My experience was this: I quit smoking, then started again with spliffs. I got some gas station ecigs then bought a real one. Was cool except that I used it a lot, alot alot. I went through one of the gas station blu cigs in about 5 hours once. Then I bought my own and used it a lot until I ran out of atomizers and the old atomizers plus the shit smoke that I bought led me not to reup. I smoked cigs for awhile again then quit tobacco altogether. I've had spliffs here and there and if I hang out with friends its pretty much a given. What sucks is that the addictive nature never leaves. I'll have no tolerance for weed, but still smoke 3 spliffs or so on a night out.
I still think about tobacco and I don't hang out with people. Day to day, I'm fine, but something is missing. At my worst I've considered buying a pipe/cigar/ecig stuff. I almost smoked a chamomile cigarette, but never did. I live at home so now that I don't smoke it would be hard to smoke a chamomile cig or a bowl or tobacco pipe or whatever.

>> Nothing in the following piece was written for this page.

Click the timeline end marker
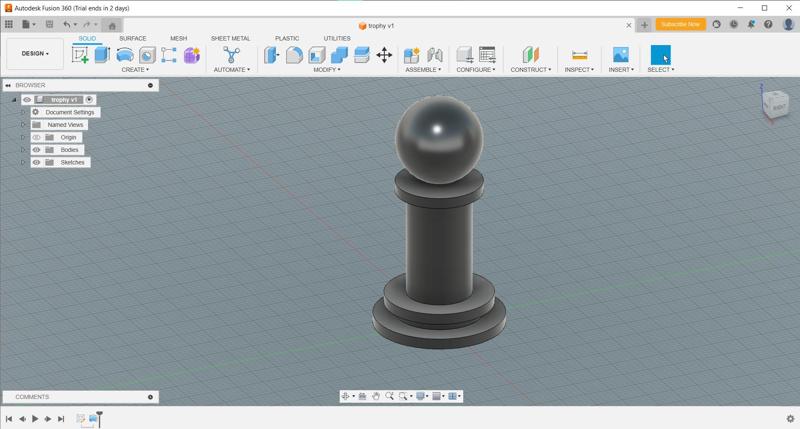Viewport: 800px width, 429px height. coord(99,416)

Wish I never started, but now that I've stopped I'm no better or worse off. What sucks is that I'm approaching a year since 'quitting' not counting a few slips and I'm no better off mentally. New years parties are still going to suck with no tobacco. And it's been a damn year, I'm totally used to not having it, but with other people I like to get away hang out and puff.
Fucking wish so bad I never started. Seeing unhealthy old smokers helps a bit, but doesn't help the right now the 'I'll quit later' mentality.